En sus diarios, Caltagirone cuenta cómo un día, mientras vagaba por una cantera cerca de Hermópolis, un destello solar le condujo hasta un objeto sorprendente. Se trataba de una estela del tiempo de los faraones, pero lo que se plasmaba en ella resultaba muy extraño. Los personajes que la ilustraban tenían el cuerpo y el rostro deformados, sus facciones aparecían muy dilatadas, sus ojos se veían rasgados, sus orejas resultaban enormes, la nariz larguísima, la barbilla y los labios muy gruesos. Más aún, el cuerpo del rey presentaba particularidades insólitas: senos, caderas y pelvis femeninos, y carecía de sexo.

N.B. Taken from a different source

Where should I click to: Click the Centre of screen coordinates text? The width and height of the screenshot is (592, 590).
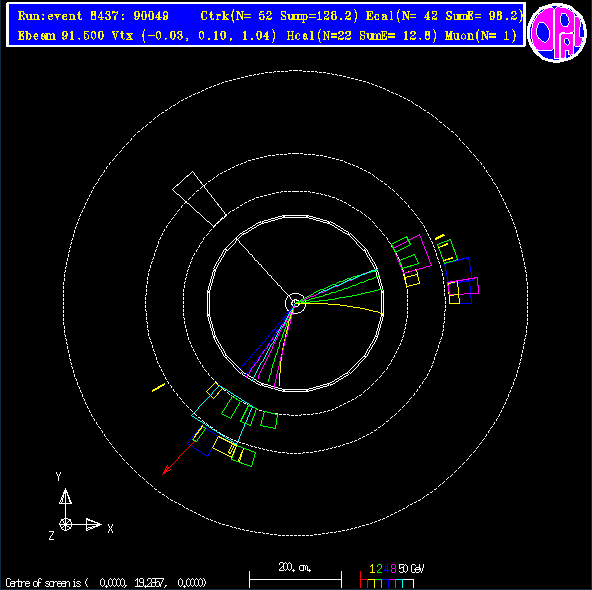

La reina, por el contrario, aparecía como una gran sacerdotisa y llevaba en sus manos los sistros de la diosa Hator, con quien se identificó a Nefertiti. Por alguna razón que nunca conoceremos, Caltagirone no reveló a Schiaparelli su descubrimiento. A partir de ese día emprendió una excavación clandestina y obsesiva, en un paraje agreste que describe así: «imposible imaginar una desolación más profunda». La Misión Italia regresó sin él y nada más se supo de sus prospecciones. Pero catorce años después, en 1917, Caltagirone reapareció en Nápoles y brindó a la prensa un titular sensacional: las momias de Akenatón y Nefertiti no estaban en Egipto, sino en el sur de Italia y, más concretamente, ¡en la isla de Capri!

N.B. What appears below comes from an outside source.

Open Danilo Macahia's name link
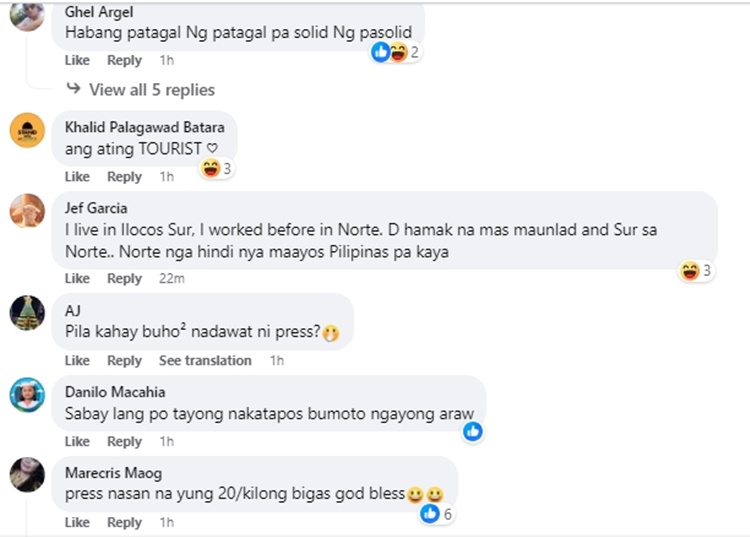115,392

Podéis sonreír tanto como queráis. Al fin y al cabo, esa fue la respuesta unánime ante las declaraciones de aquel alucinado que se postulaba heredero de Cagliostro. Naturalmente, ningún arqueólogo sensato confirió la menor credibilidad a sus palabras y la «noticia sensacional» se diluyó por sí misma, sin que nadie volviera a interesarse por ella fuera del círculo de aristócratas extravagantes entre los que se movía. Pero, en adelante, una extraña agitación comenzó a apoderarse de la isla de Capri, que viviría una espiral de sucesos muy desconcertantes, comenzando por el asesinato del propio Caltagirone…

Lo que sigue es un relato que, si bien está fundado en una trama de personajes y hechos reales, no pretende ser otra cosa que literatura. Con una salvedad: cuando un enigma como el del «Expediente Nefertiti» continúa desafiando todas las respuestas, y generando más y más preguntas, ¿qué mejor herramienta que una ficción literaria para adentrarnos en esa dimensión invisible de la realidad donde la fuerza del mito se confunde con los laberintos del alma humana?

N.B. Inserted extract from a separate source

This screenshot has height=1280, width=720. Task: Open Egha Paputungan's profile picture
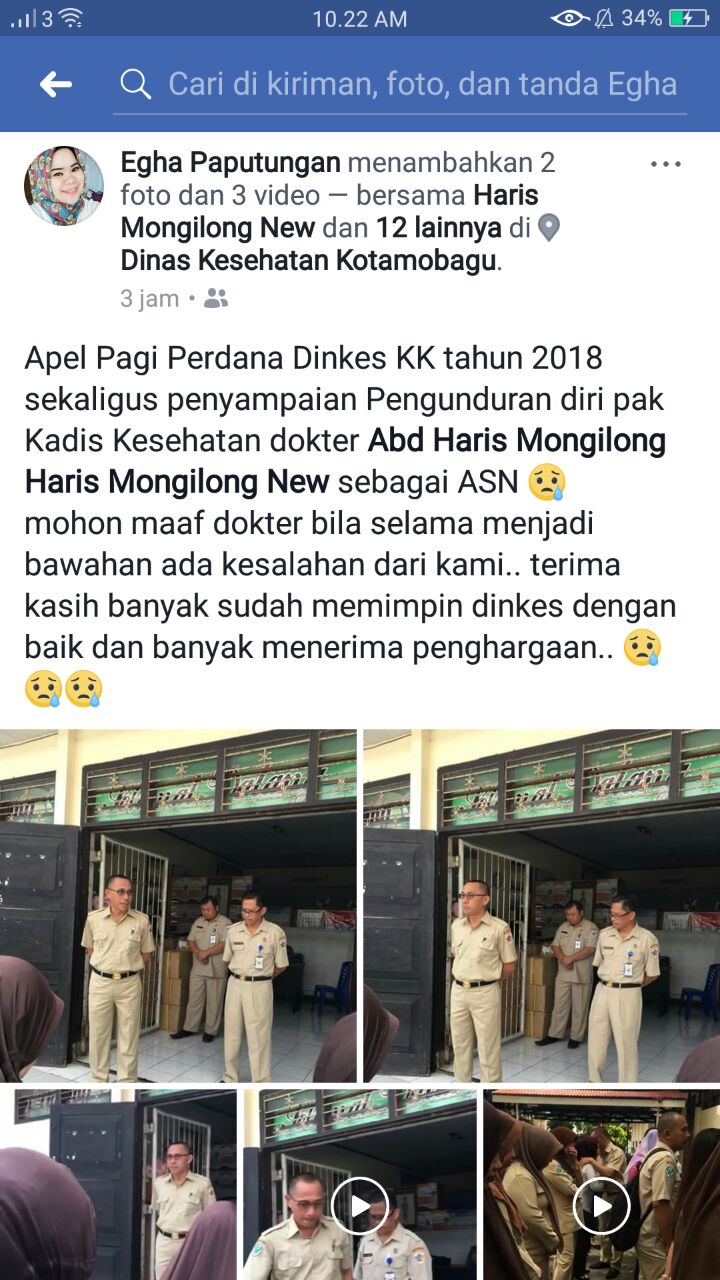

La historia misma siempre ha sido una construcción en gran medida literaria, un relato confeccionado entre imposturas, tergiversaciones e interpretaciones selectivas, a las que el caprichoso curso de los siglos acaba confiriendo rango de autenticidad. Tanto es así que, a medida que nos remontamos hacia el pasado las líneas divisorias entre historia y leyenda se diluyen hasta desaparecer. Cuando la memoria se desvanece, solo queda el misterio. Y es al misterio mismo a quien hemos de interrogar.

Es posible que este mismo año, o el próximo, de nuevo Martin y Reeves, una segunda Joann Fletcher, o el mismo Zahi Hawass irrumpan en la actualidad asegurando que al fin han descubierto la verdadera momia de Nefertiti. No les creáis. Mis personajes y yo tenemos razones fundadas para sospechar que ninguna expedición científica ni ningún arqueólogo llegarán a encontrarla jamás. Si queréis saber por qué, dejadme que os invite a compartir esta aventura.

El largo viaje apenas acaba de comenzar.